Extracted text ::

Harry Forssell

Personal information
- Full name: Harry Forssell
- Nationality: Brazil
- Born: October 1, 1907 São Paulo, São Paulo, Brazil
- Died: September 15, 2006 (aged 98) Itanhaém, São Paulo, Brazil
- Height: 1.80 m (5 ft 11 in)

Sport
- Sport: Swimming
- Strokes: Breaststroke

Medal record
| Men's swimming |
| Representing Brazil |

= Harry Forssell =

Brazilian swimmer

Harry Forssell (October 1, 1907 – September 15, 2006) was an Olympic breaststroke swimmer from Brazil, who participated at one Summer Olympics. He was also a politician.

Forssell lived in São Paulo until around age 20. He was a member of the Associação Atlética São Paulo, participating in swimming and water polo. He won the Travessia de São Paulo a Nado, contested on the Tietê River, several times, and broke Brazilian and South American records in the 100-metre and 200-metre breaststroke.

In 1927, he moved with his family to Itanhaém. The family wanted to invest in the cultivation and marketing of bananas, for the land and climate are extremely favorable for this. In 1930 Harry's mother, Lois Forssell built the municipality's first factory making banana products.

State champion and one of the top freestyle swimmers in the country in the 1930s, Forssell got good results and was selected for the Brazilian team that participated in the 1932 Summer Olympics in Los Angeles. He did not win a medal but retains the distinction of having been the first man from Itanhaém to have participated in the Olympics.

Data excerpts ::
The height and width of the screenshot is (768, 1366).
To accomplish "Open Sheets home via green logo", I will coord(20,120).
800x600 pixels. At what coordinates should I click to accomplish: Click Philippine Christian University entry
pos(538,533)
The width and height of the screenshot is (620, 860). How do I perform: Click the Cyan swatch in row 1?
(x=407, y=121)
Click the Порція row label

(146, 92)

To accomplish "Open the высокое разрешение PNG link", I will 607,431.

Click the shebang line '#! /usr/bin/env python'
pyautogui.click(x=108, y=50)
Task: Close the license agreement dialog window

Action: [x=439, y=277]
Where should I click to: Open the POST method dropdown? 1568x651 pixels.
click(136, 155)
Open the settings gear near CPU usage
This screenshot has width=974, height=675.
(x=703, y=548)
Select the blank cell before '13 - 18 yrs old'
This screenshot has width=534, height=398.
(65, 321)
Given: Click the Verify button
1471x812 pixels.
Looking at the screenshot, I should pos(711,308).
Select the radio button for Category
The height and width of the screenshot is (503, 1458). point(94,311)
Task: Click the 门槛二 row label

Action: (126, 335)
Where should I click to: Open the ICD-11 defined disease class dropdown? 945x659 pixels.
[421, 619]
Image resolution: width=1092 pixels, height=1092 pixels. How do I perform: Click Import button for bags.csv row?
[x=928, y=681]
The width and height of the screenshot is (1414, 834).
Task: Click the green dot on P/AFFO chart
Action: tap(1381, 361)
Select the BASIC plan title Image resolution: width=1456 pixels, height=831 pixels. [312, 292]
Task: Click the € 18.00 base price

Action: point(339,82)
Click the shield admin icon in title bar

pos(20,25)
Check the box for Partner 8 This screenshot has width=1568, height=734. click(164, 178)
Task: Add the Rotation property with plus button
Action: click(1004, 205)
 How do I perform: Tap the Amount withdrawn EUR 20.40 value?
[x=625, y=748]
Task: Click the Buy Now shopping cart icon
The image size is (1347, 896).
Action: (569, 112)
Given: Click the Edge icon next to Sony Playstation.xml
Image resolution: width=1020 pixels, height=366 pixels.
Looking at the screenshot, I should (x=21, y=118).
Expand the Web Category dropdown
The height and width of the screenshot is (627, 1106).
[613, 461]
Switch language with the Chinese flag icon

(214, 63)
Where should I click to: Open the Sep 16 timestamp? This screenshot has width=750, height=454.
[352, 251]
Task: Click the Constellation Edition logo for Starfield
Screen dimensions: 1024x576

Questions on the material ::
(1) In the profile of Harry Forssell, why did his family choose banana cultivation and marketing as their investment after moving to Itanhaém? Answer in one to three sentences.
(2) Resume the profile of Harry Forssell, beginning right after its final sentence.

Task-by-task outputs ::
(1) The family chose bananas because the land and climate in Itanhaém are extremely favorable for growing them.

(2)
After his achievements as a sportsman, Forssell ran for mayor of Itanhaém in 1947 and was the first mayor elected by direct vote of the people in the city's history. He took office in 1948 when all the assets of the prefecture were the penitentiary (which also functioned as a chamber), a cart, and a donkey. The city had just four or five employees. Despite this precarious situation, Forssell oversaw the construction of the Benedito Calixto school which replaced the old, crumbling elementary school, then still in use. The new school was inaugurated in December 1951. He enabled the arrival of the first public telephone in the municipality. It opened in 1949, with a call to the State Governor. During his government, the city had emancipated. His first term was from 1948 to 1951.

He ran for the office of Alderman and served from 1952 to 1955. He ran again for mayor in 1959 and was re-elected. His second term ran from 1960 to 1963. In 2004 his son John Carlos Neto Forssell was also elected mayor of Itanhaém.

Forssell died of natural causes at the Regional Hospital of Itanhaém on September 15, 2006, at 98 years of age. In his honor, the Educational Complex and Sports Hall was named for him.